An Expat’s Guide to Moving to Spain
For some, the thought of moving to Spain conjures up images of retirees lined up along the seafront and a mini-England feel. Whilst many do enjoy their golden years in Spain, and there are large British expat communities, Spain is a diverse and cultural country.
Mainland Spain boasts incredible cities such as Barcelona, Madrid, and Valencia. Also, let’s not forget the cornucopia of Spanish islands, including the Canaries off the western coast of Morocco, and Ibiza, Majorca, and Minorca in the Balearic Sea.
Wherever you are moving to in Spain, you can guarantee that the people will be welcoming, the sun warm, and the food delicious. However, there is a lot to learn before you go and live the good life…
Living in Spain as an Expat
Spain offers residents a good standard of living, with relaxing and socialising with family and friends being of high importance. It’s known for a laidback lifestyle but also for its vibrant social culture, with busy nightlife even on weeknights.
Another benefit expats in Spain can enjoy is a relatively low cost of living, particularly when compared to other European countries. Spain also benefits from a great climate, with most of the country enjoying warm temperatures and sunshine for most of the year.
Expats may face some differences in culture that can take some getting used to. Bureaucratic processes can take a long time to complete, with multiple forms to fill out, offices to register with and queues to wait in.
Furthermore, a lot of places in Spain shut down for a month in August, with locals taking their summer holidays. At the same time, cities and tourist hotspots can become very busy with visitors, which can disrupt the peace that might be experienced outside of holiday time.
Overall, expats who can adjust to the relaxed attitude and laidback lifestyle can enjoy the many benefits Spain has to offer. Read our guide for a more in-depth look at the pros and cons of expat life in Spain.
Spain Visa Requirements
EU citizens will be able to live and work in Spain through Freedom of Movement. This no longer applies to the UK, following its departure from the EU. So, UK citizens will need to obtain the relevant visa to live and work in Spain.

_____

* REQUIREMENT 1:
Decide whether each statement below agrees with the guide to moving to Spain: (a) a lot of places in Spain close for a month in August; (b) Freedom of Movement still lets UK citizens live and work in Spain; (c) the Canaries lie off the eastern coast of Morocco. Answer yes or no for each and quote the words of the guide that settle it.
* REQUIREMENT 2:
List every island or island group that the guide to moving to Spain names as Spanish.
* REQUIREMENT 3:
Extend the guide to moving to Spain by writing on from its final sentence.

* PROVIDED MATERIAL:
_____

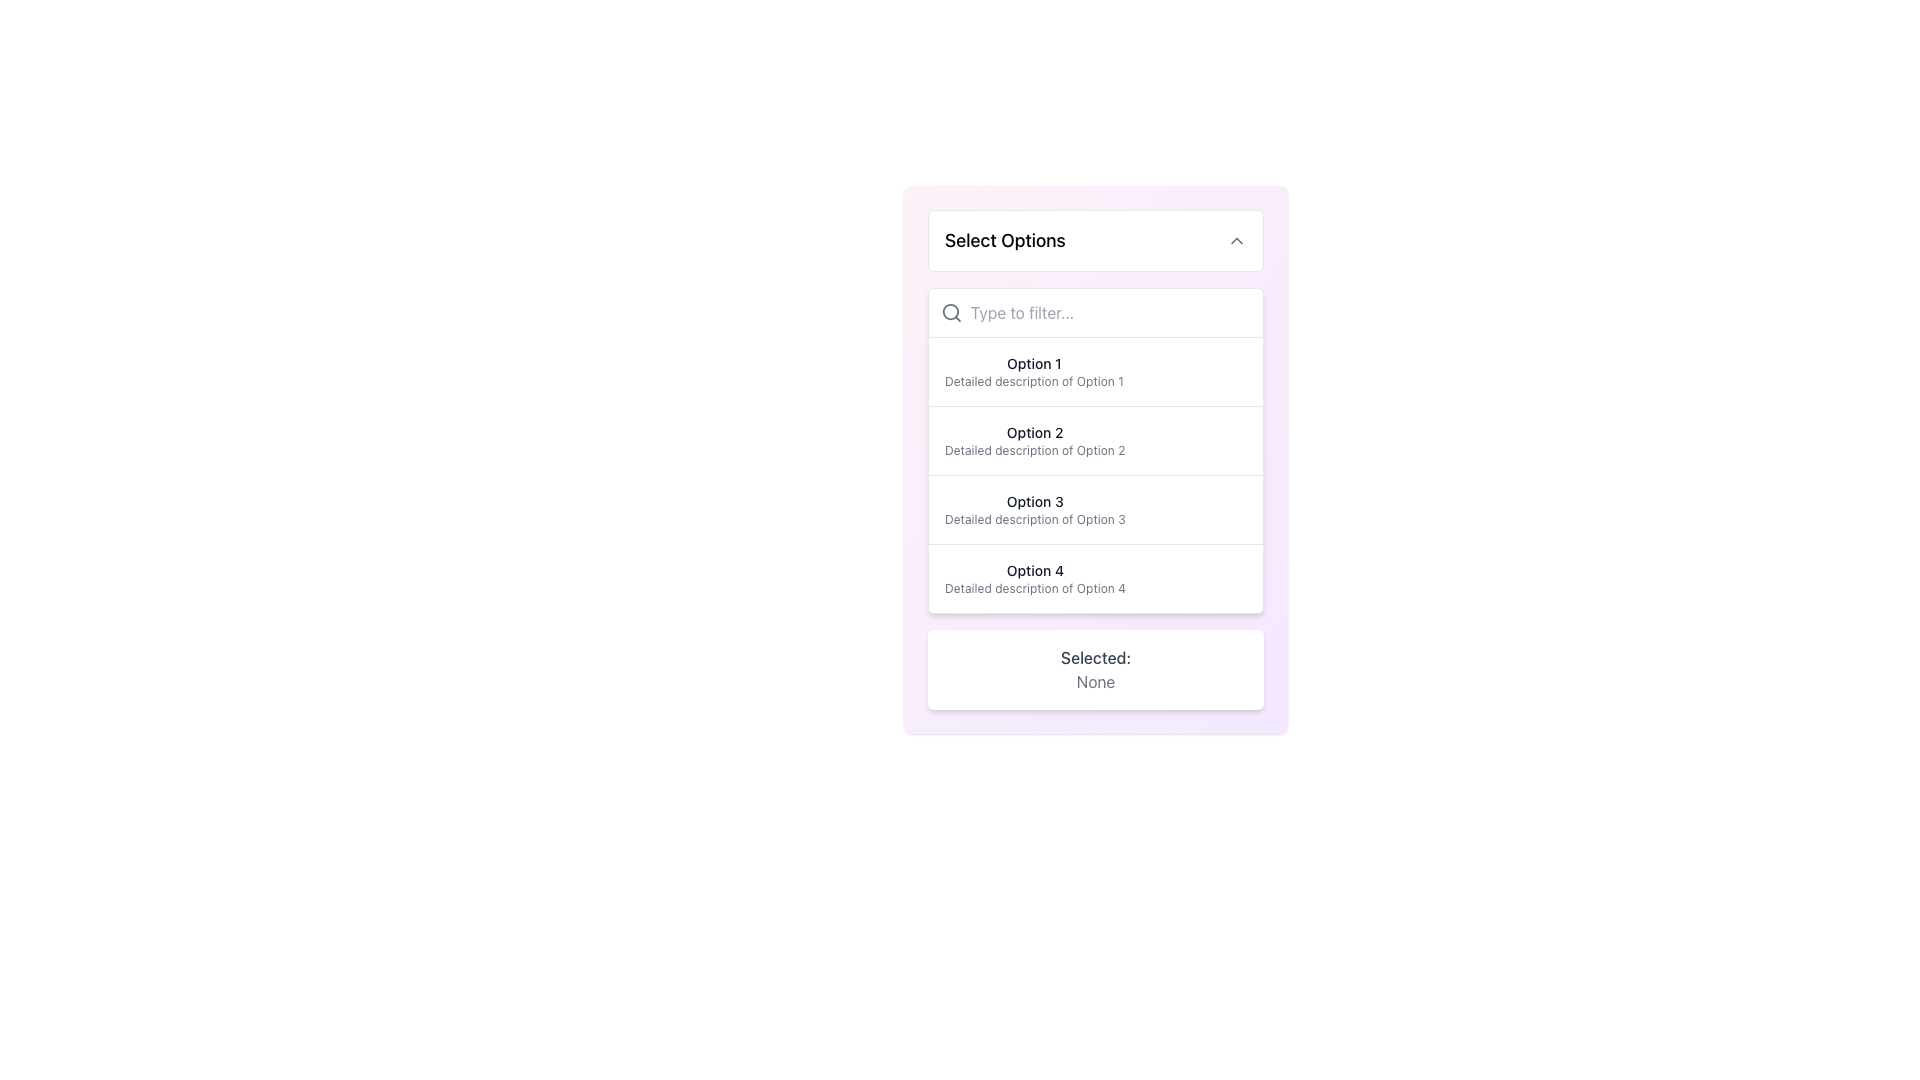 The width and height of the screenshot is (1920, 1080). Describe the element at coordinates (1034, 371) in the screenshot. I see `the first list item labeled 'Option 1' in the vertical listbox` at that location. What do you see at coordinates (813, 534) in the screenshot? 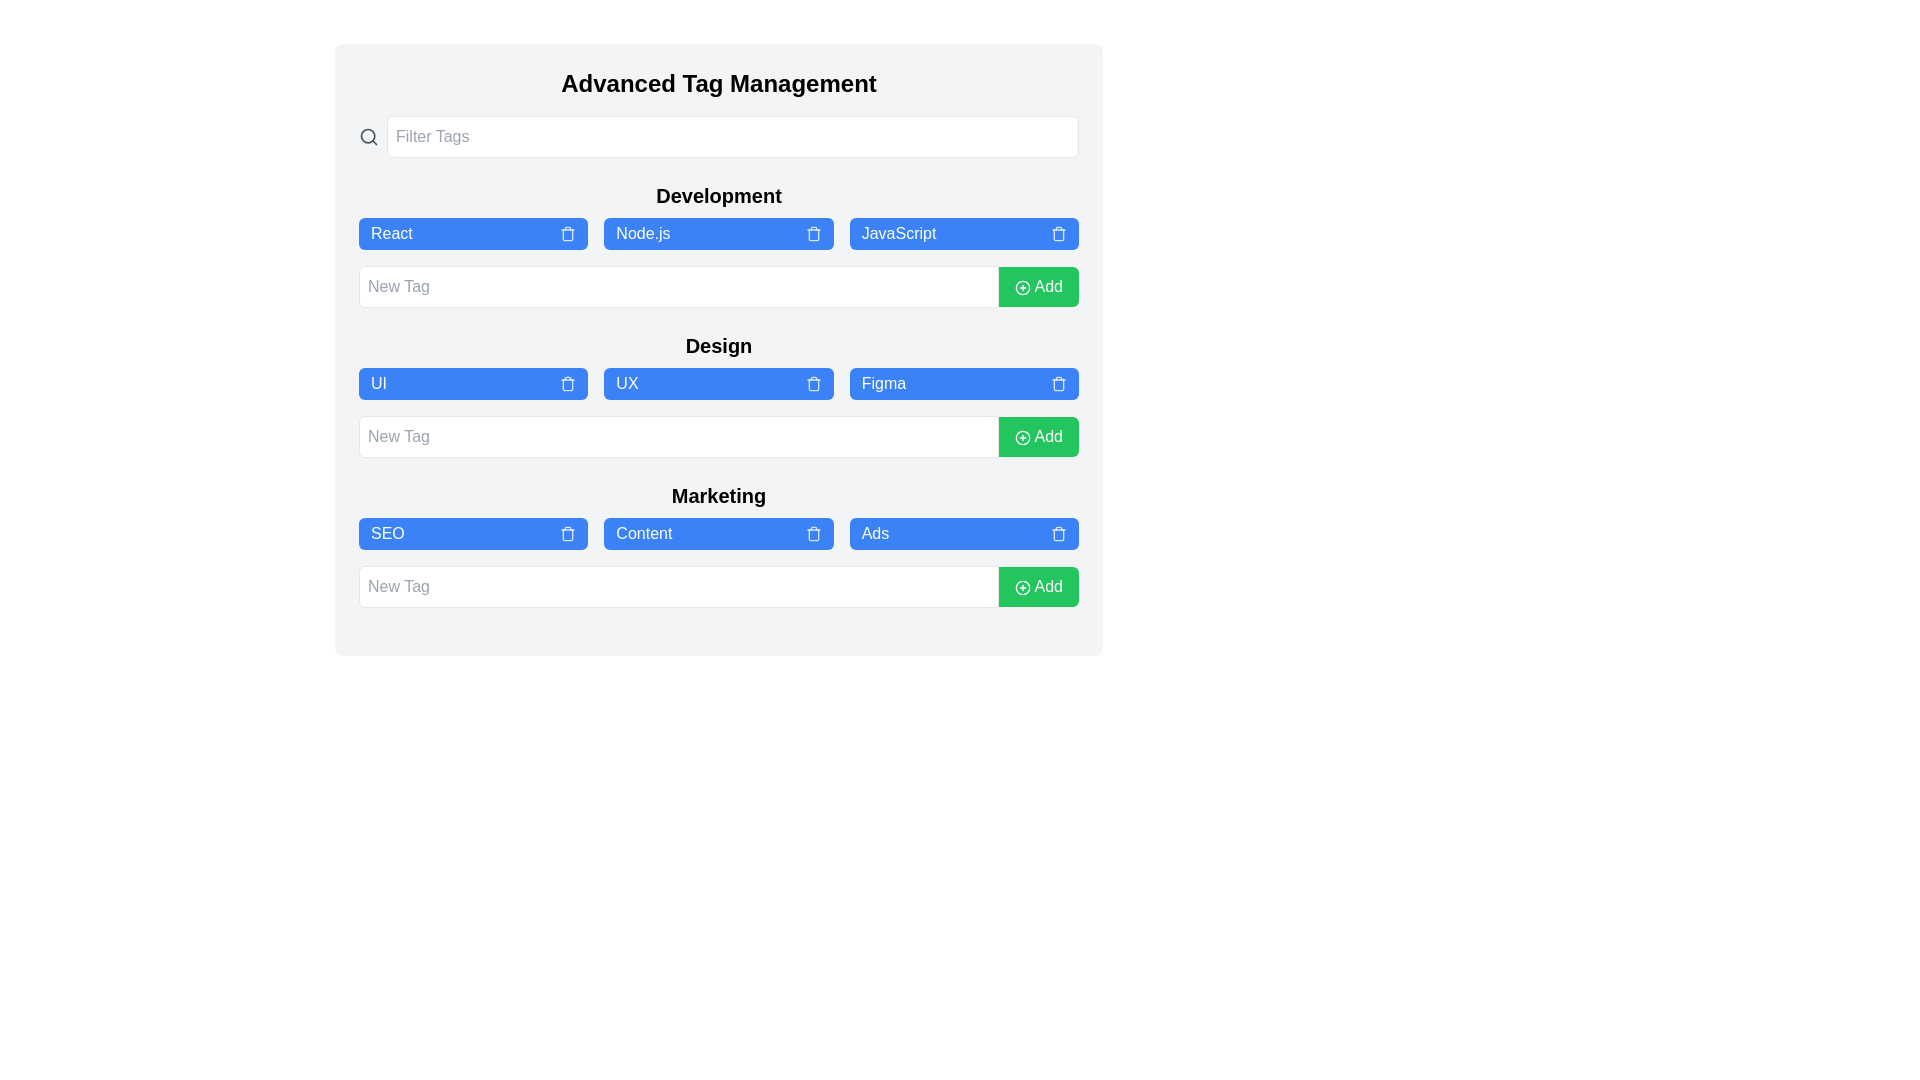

_____

* EXPECTED OUTPUT 1:
(a) Yes: "a lot of places in Spain shut down for a month in August"
(b) No: "This no longer applies to the UK, following its departure from the EU."
(c) No: "the Canaries off the western coast of Morocco"

* EXPECTED OUTPUT 2:
the Canaries, Ibiza, Majorca, Minorca

* EXPECTED OUTPUT 3:
For non-EU/EEA citizens who plan to move to Spain for longer than 90 days, they will need a long-term visa. This is available as a combined work and residence visa, or as a student visa for those who will be studying. Applicants can also get a residence-only visa, for those that don’t plan to work or who are retired.
To be successful in their visa application, expats will need a clear criminal record and a certificate of good health.
Work Visas in Spain
Generally, to obtain a work visa in Spain you will need your Spanish employer to apply on your behalf. That means you’ll need an employment offer before you can apply. There is also a work visa available for freelancers, where the applicant can apply for themselves. Most work visas in Spain are valid for year and can be renewed for up to five years. After this, you will be eligible to apply for permanent residence.
Residence Visas in Spain
If you are applying for a residence-only visa and won’t be working, you’ll need to prove you have at least €27,115 in your bank account plus €6,778 each for any dependents you have.
Residence-only visas will be valid for one year initially, and can then be renewed every two years. After five years in the country, applicants will be eligible for permanent residence.
Family Reunification Visas in Spain
Once you have lived in Spain for a year and successfully extended your visa for a further year, your family will be able to join you on a reunification visa. This will include your spouse, common-law partner, children under 18 or parents aged over 65.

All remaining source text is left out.